En tant qu’ingénieurs en informatique, nous avons plusieurs « dieux », scientifiques ou écrivains. Trônent en tête Isaac Asimov et Alan Turing (non, Bill Gates, Steve Jobs et Mark Zuckerberg ne font pas partie du classement, même si leurs actions de démocratisation de l’informatique et de façonnage du monde connecté sont remarquables). Isaac Asimov, vous le connaissez certainement, même sans avoir retenu son nom, vous avez forcément un jour ou l’autre entendu parler des trois lois de la robotique (fondements du film I Robot avec Will Smith). Pour Alan Turing c’est différent. A la limite, les aficionados Apple ont peut-être entendu parler de la légende autour du logo à la pomme croquée. Mais dans l’ensemble, ce génie est resté dans un cruel anonymat alors qu’il fait tout simplement partie de ceux qui ont bâti les fondements du monde d’aujourd’hui. Moi-même, si je n’avais pas fait ces études à l’université, je n’en aurais sans doute jamais entendu parler. Mais revenons-en à The Imitation Game, film sorti sur nos écrans mercredi dernier.

L’histoire

1940 : Alan Turing, mathématicien, cryptologue, est chargé par le gouvernement Britannique de percer le secret de la célèbre machine de cryptage allemande Enigma, réputée inviolable.

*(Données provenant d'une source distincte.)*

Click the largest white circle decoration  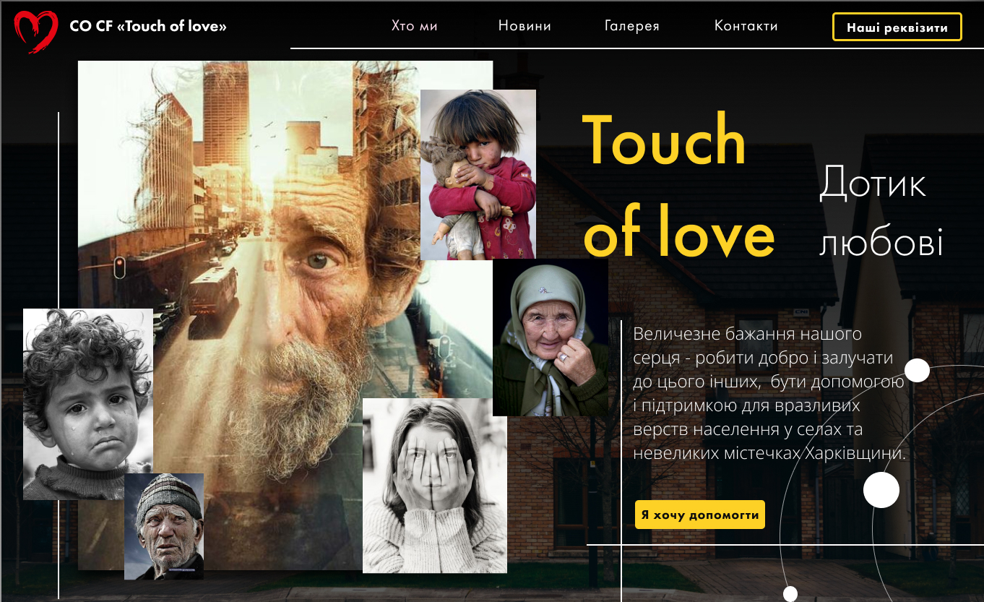[881, 490]
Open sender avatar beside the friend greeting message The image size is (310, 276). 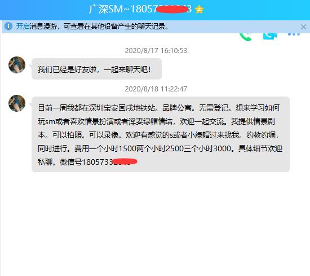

Le film commence par un cambriolage au domicile du prénommé Alan Turing. Deux agents se rendent sur place et sont très fraîchement reçus dans une maison sans dessus dessous. L’un d’eux est persuadé que l’homme leur cache quelque chose, aucun objet n’ayant apparemment été dérobé. Il va alors engager des recherches, se heurter au secret défense, obtenir le dossier tant convoité et s’apercevoir que celui-ci est tout simplement vide, ce qui ne fera que le conforter dans son intuition. Arrêté pour une toute autre « affaire » (« délit d’homosexualité », oui oui ….), Alan Turing termine tout de même en cellule. L’inspecteur obtient une heure de temps pour l’interroger sur ses activités pendant la Seconde Guerre Mondiale, activités que l’on semble vouloir protéger au plus haut de la hiérarchie. S’engage alors un jeu de l’imitation (« test de Turing ») pendant lequel Alan Turing va révéler son histoire : comment, avec quelques autres génies et malgré un certain handicap relationnel, il a réussi à casser le code Enigma, offrant ainsi aux Alliés le tournant inestimable qui leur permettra de gagner la guerre.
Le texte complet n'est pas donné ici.